*Все имена героев, даты, географические и торговые названия изменены, любые совпадения с реальными людьми случайны*
— Новость № 1 — мы поговорили с мужчиной, о котором я вам рассказывала. Его реакция меня обрадовала. Он очень мудрый человек. Я ему сказала, что у меня много каких-то своих нюансов. Он сказал: не только у тебя сложности бывают, поделился своими какими-то моментами. Он говорит: это очень классно, когда ты понимаешь всё, но все равно выбираешь человека. Тепло очень с ним поговорили. Я не знаю, как это сработало, но мои барьеры, защиты несколько слоев сошло… И как-то очень тепло. Так что я благодарю вас. И, конечно, мы очень сблизились.
— Я очень рад. Вам было хорошо?
— Да, это было очень нежно, хорошо, очень искренне. Это больше про коммуникацию, на самом деле. Какая-то равноценность есть в этой коммуникации. Это меня и удивляет, и радует, потому что мне казалось, что такие вещи сложно объяснять человеку, а тут человек понимает меня. Я еще думала по поводу тех моментов, которые мы с вами обсуждали. Личная жизнь личной жизнью, но после нашей прошлой встречи я поняла, что мне страшно признаваться, что вещи в контексте работы для меня важнее. Какие-то результаты, какие-то достижения, какие-то проблемы, которые я стараюсь решить. И такое ощущение, что типа надо бы, чтобы обязательно с личной жизнью все было хорошо, но на самом деле меня волнуют вообще другие вещи. И как будто страшно в этом себе признаваться, что да, конечно, это классно, важно, но чуть больше важности на данный момент для меня имеют другие вещи. И я поэтому хотела еще про это поговорить.

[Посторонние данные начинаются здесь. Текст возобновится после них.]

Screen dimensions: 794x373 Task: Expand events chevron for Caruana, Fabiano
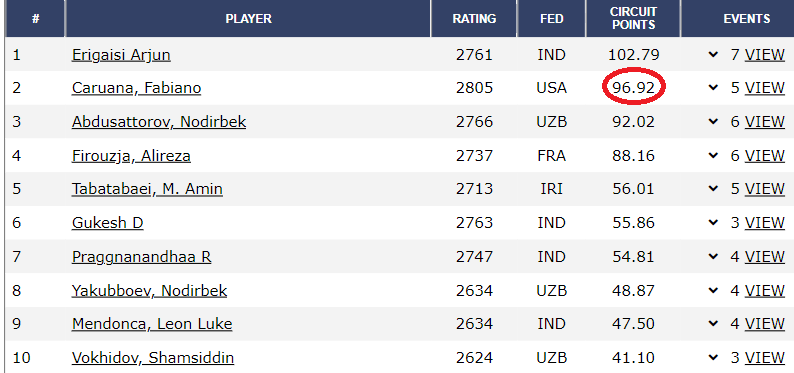[x=713, y=88]
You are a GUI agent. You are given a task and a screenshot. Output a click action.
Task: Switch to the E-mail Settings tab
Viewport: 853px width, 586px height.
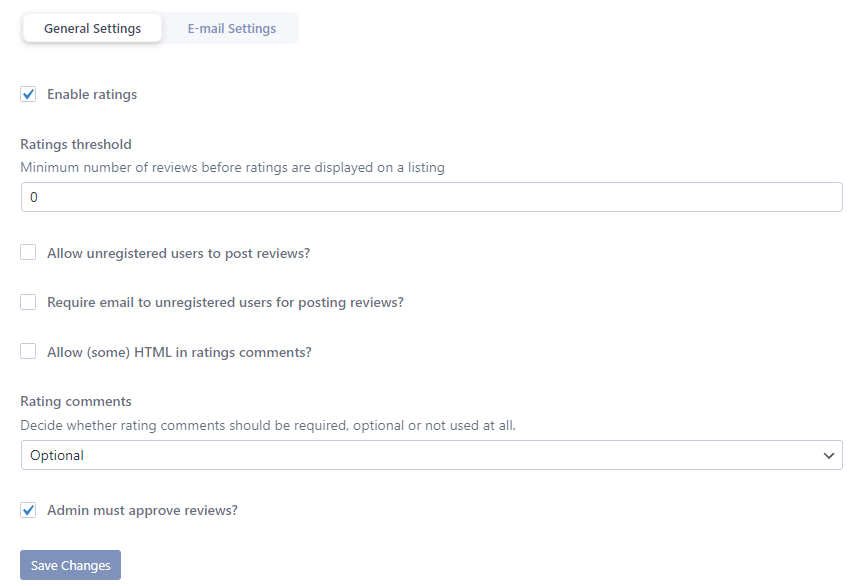(x=232, y=28)
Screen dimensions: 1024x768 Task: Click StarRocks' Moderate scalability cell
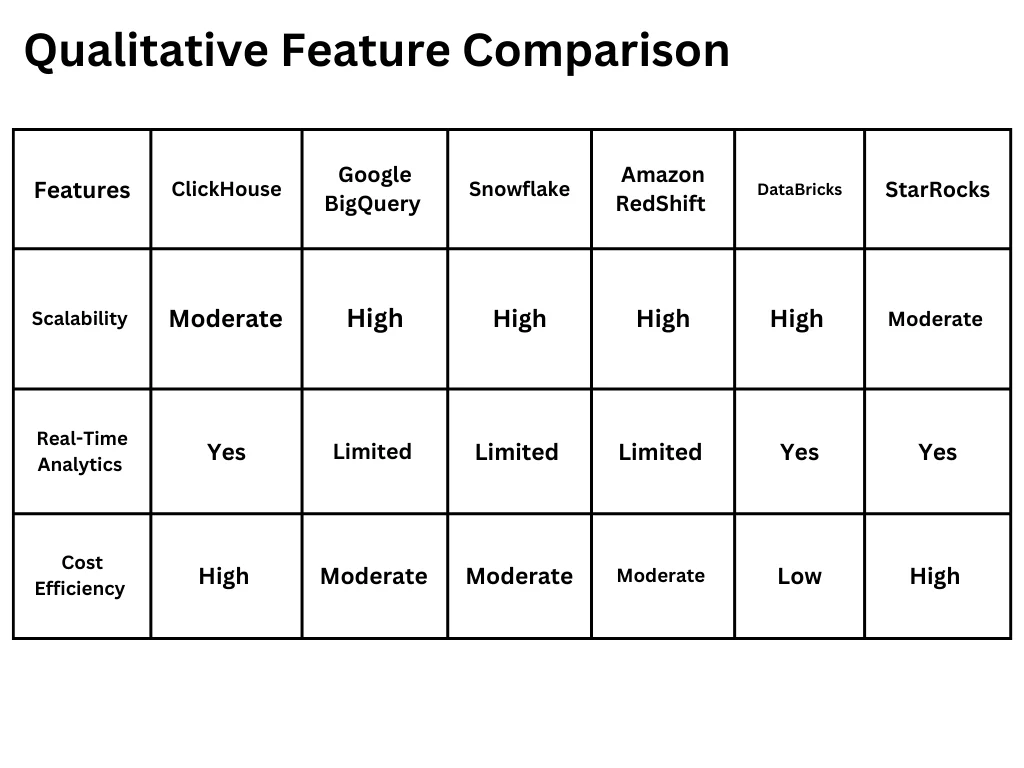tap(935, 319)
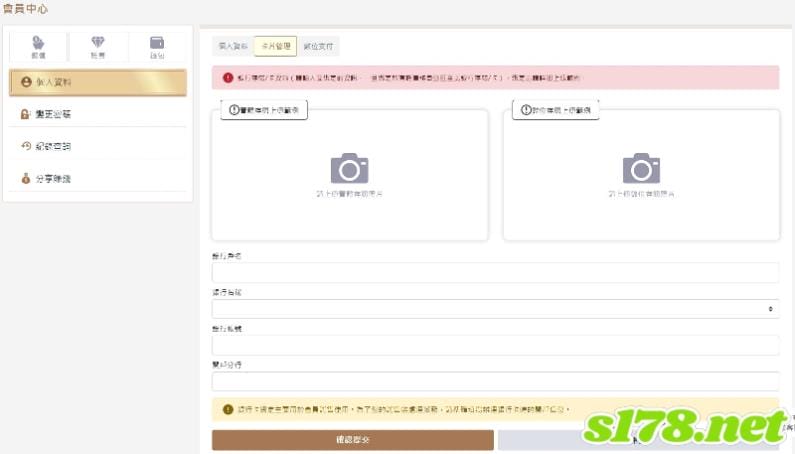795x454 pixels.
Task: Click the brown 確認提交 submit button
Action: [x=353, y=440]
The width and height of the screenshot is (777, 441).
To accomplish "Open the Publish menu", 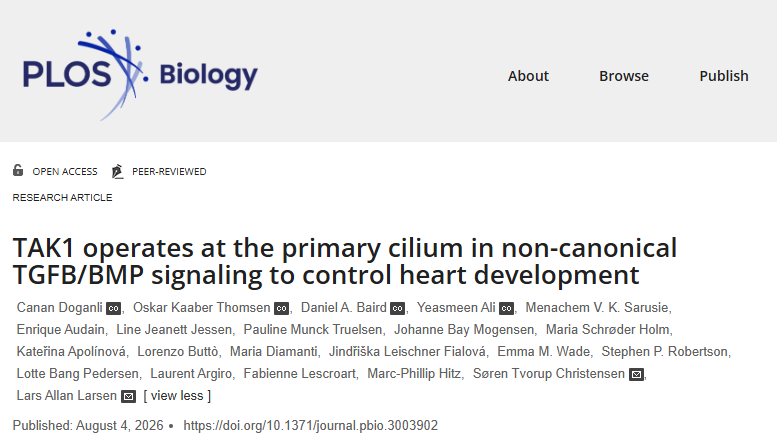I will tap(724, 76).
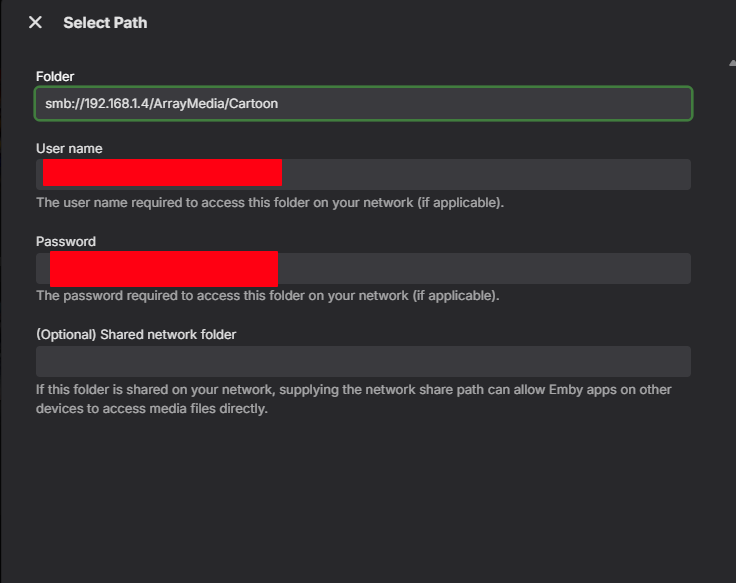The image size is (736, 583).
Task: Click the "Password" field label
Action: coord(66,241)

— Давайте сделаем поправку. Вы трудно привязываемый зверек. Если котенок в детстве было неуютно, то он при любом приближении к себе начинает сжиматься и удирать.
— Да.
— И вопрос в том, чтобы вы делали поправку на это свое свойство. Учились снимать у себя этот привычный драйв убегать. Как только вам хочется отдалиться, вы вспоминаете, что вы — запуганный котенок, и делаете эти ряд механических движений, чтобы снять эту первичную реакцию напряжения и страха, а уже после этого решать: хотите ли вы убежать или можно еще дать себя погладить. Потому что реакция настороженности пройдет очень нескоро.
— Если пройдет.
— Когда-нибудь пройдет обязательно. Но на это нужно несколько месяцев. А исконно вы впадаете в напряжение.
— Да. В плане напряжения я чувствую хотя бы, что сейчас есть это напряжение, по крайней мере, я уже умею это замечать. Потому что раньше я была в напряжении и даже не знала об этом. Потом разные техники расслабления: плавание, где ты должен расслабиться, чтобы ты смог плавать правильно, с голосом занималась. После этого я начала замечать свое тело в напряжении. Это маленький шаг, я считаю, вперед в этом направлении.
— Мы это маркируем словом «испуганный котенок». Это не свойство, а это испуганный котенок. И у нас есть противоядие. Мы приучаем себя быть в этой ситуации не мамой, которая начинает в любом случае царапаться и убегать. Конечной фразой в этих 30 секундах, когда вы расслабляетесь, когда хочется убежать, является: я — не мама. Я не имею в виду, что это вообще общее отчуждение от мамы, но в каких-то реакциях мы хотим, чтобы у вас были реакции свои, а не заимствованные. Что касается того, что вы говорите: для меня важнее работа и достижения. Мне кажется, это другая реакция тоже на избегание зависимости и близости.
— Потому что все здесь понятно.
— Да, вы там рационально все больше контролируете. Вы стремитесь умом все контролировать.
— Но при этом не то, чтобы это получается.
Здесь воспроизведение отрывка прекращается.